### Exercise aim
Rewrite each row below, replacing "screenshot" with "screen capture" and leaving everything else unchanged. Omit the pictures.

### Records
- - - -
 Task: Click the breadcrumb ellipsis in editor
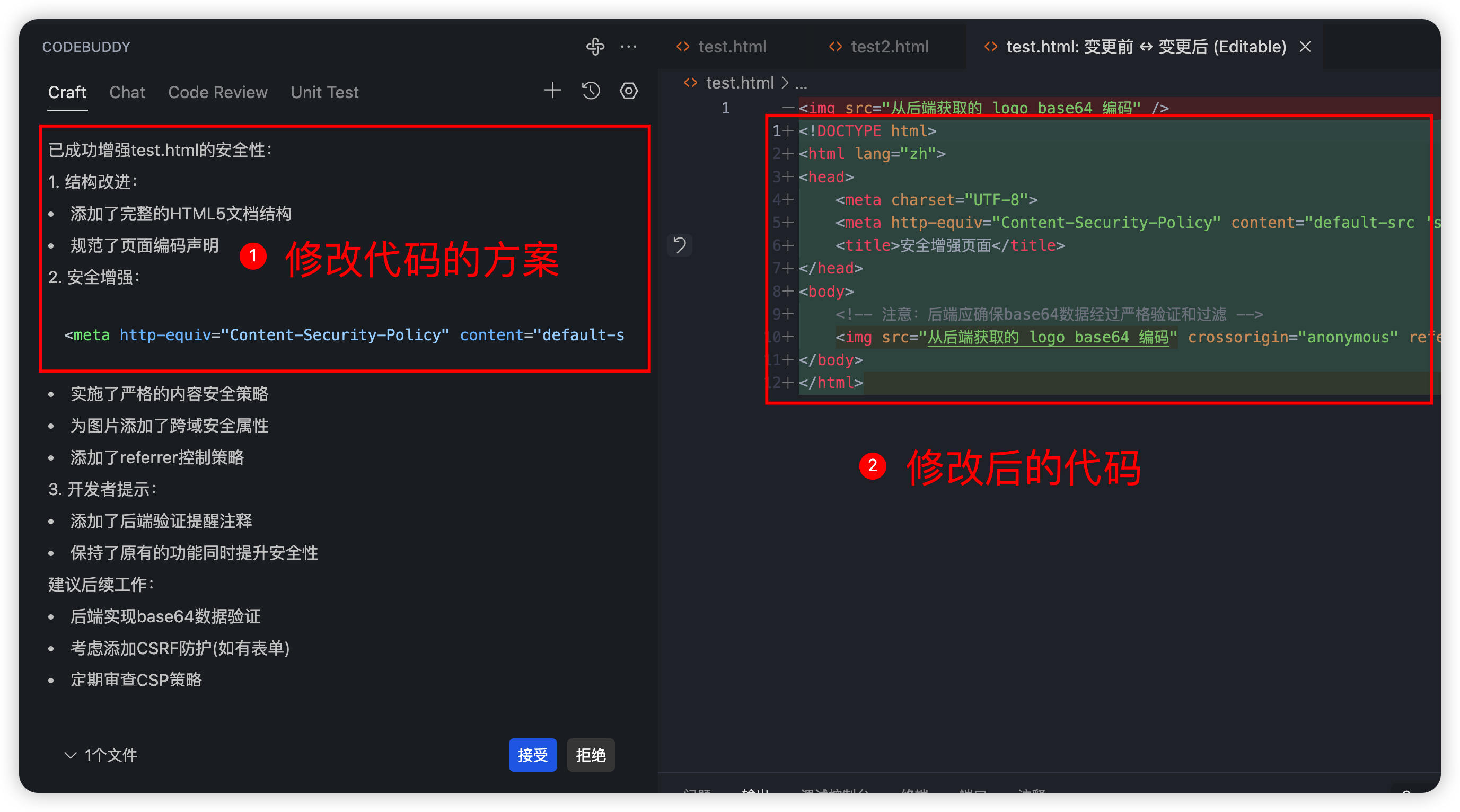801,84
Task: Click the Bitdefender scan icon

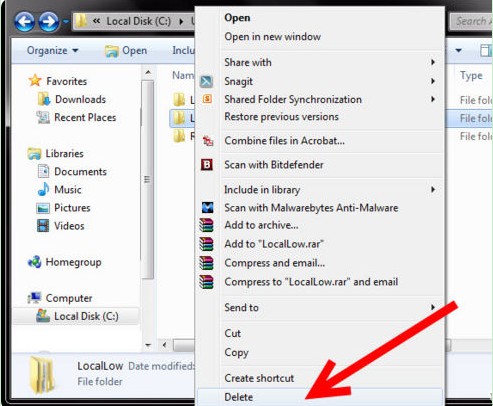Action: (207, 164)
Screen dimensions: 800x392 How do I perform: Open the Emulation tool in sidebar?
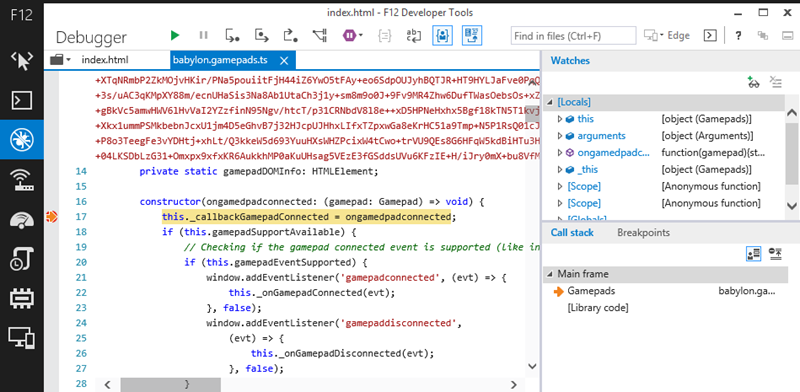coord(21,337)
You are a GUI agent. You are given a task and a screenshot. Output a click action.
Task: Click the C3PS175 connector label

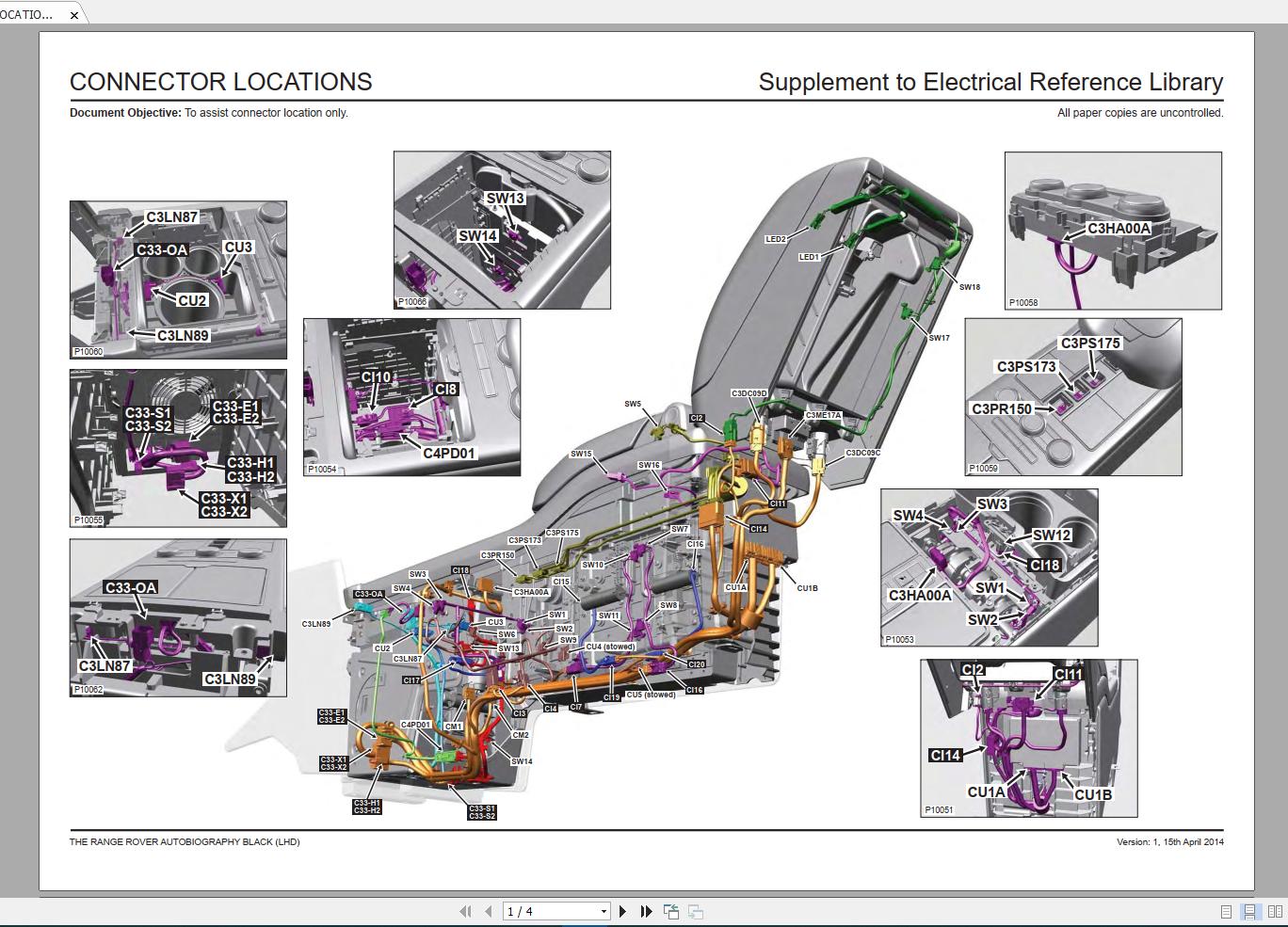pos(1091,344)
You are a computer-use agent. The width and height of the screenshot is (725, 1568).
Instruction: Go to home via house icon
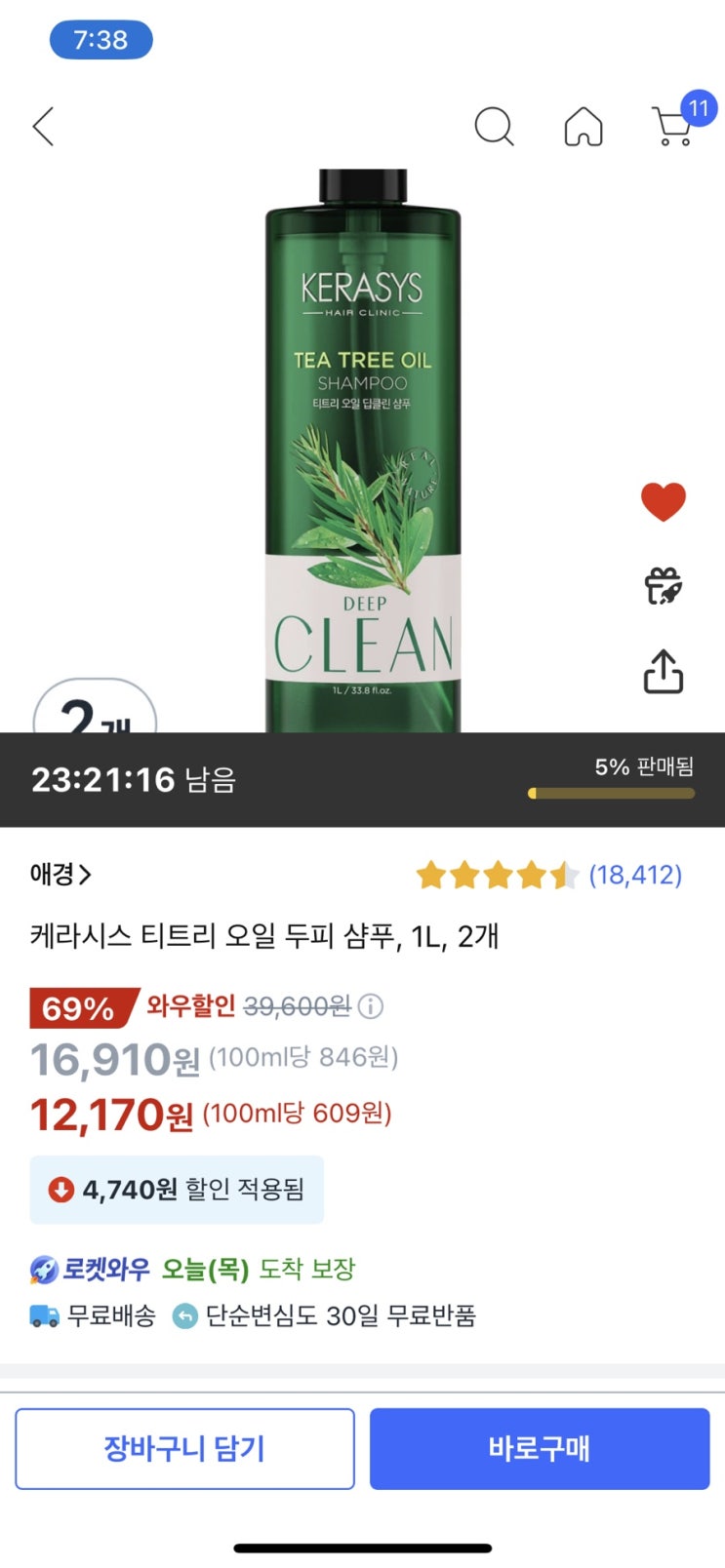(584, 127)
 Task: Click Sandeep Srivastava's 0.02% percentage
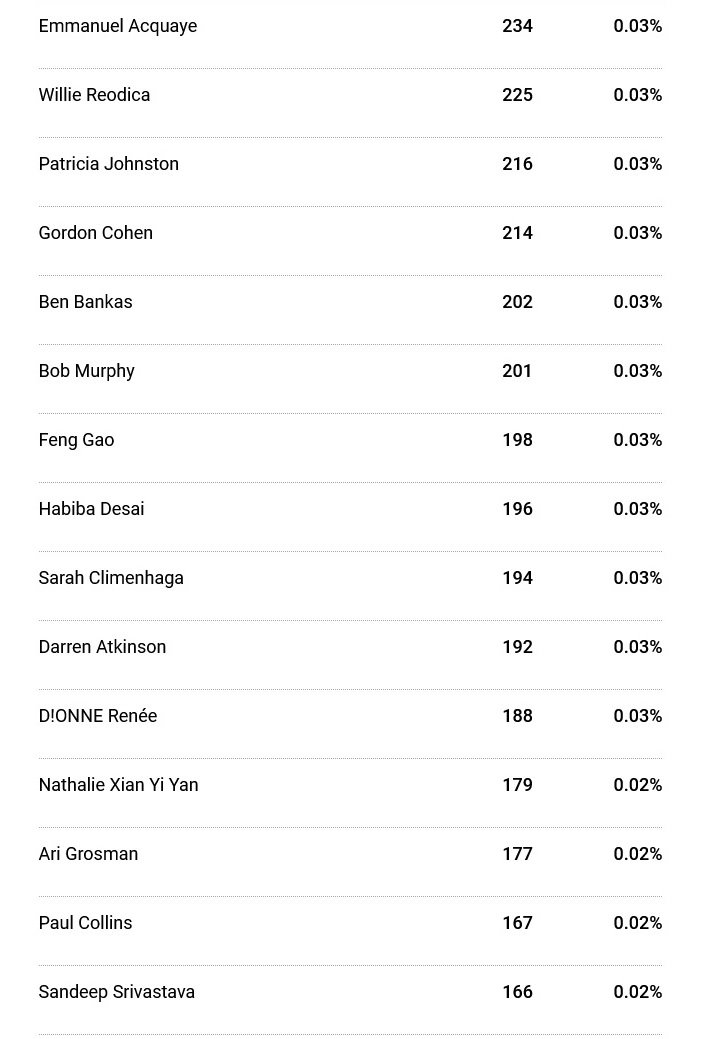[638, 992]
- - - -
### Final result
 Task: Click the breadcrumb ellipsis in editor
801,84
Task: Click the Bitdefender scan icon

Action: (207, 164)
Screen dimensions: 800x392 How do I perform: Open the Emulation tool in sidebar?
coord(21,337)
You are a GUI agent. You are given a task and a screen capture. Output a click action.
Task: Click the C3PS175 connector label

pos(1091,344)
You are a computer-use agent. The width and height of the screen capture is (725, 1568).
Instruction: Go to home via house icon
(584, 127)
 Task: Click Sandeep Srivastava's 0.02% percentage
[638, 992]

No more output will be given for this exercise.